# Bret Hart to return to WWE



## Bob Hubbard (Dec 25, 2009)

Sources are claiming that the guest host of the 1/4 RAW will be Bret "The Hitman" Hart. A surprise move considering the past real animosity between Hart and McMahon.

Then again, Raw is being opposed by TNA's Impact that day. Big guns are needed.


----------



## Guardian (Dec 25, 2009)

Most thought that their bad feelings was fake, I did at first, then found out that it was the real deal.  I would love to see Bret again, he was always a great show stopper also in my book.


----------



## The Last Legionary (Dec 25, 2009)

Vince uses people.  Hart wasn't innocent in the issue but Vince is a petty man-boy who justifies his actions by his bank account.
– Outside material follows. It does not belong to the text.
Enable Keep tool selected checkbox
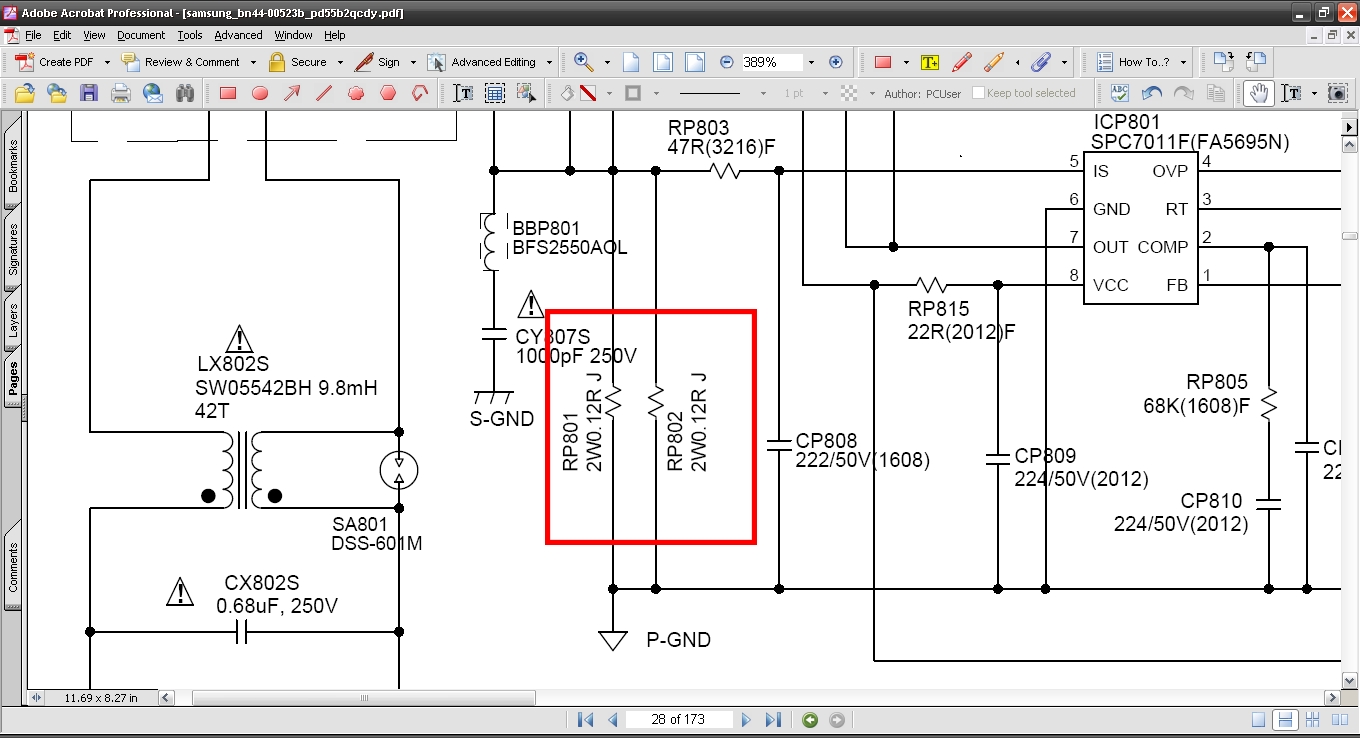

Personally, I think he's disgusting.


----------



## Grenadier (Dec 28, 2009)

Even if the "Montreal Screwjob" anger were scripted, the anger that Hart feels towards Vince MacMahon isn't scripted.  There's the matter of Vince basically forcing Bret's brother, Owen, to adopt that stupid Blue Blazer act, and fly from the rafters.  

When the rigging came loose, Owen plunged to his death, smashing his head.  Bret will never forgive Vince for that.


----------



## celtic_crippler (Dec 28, 2009)

...it's all about the business.


----------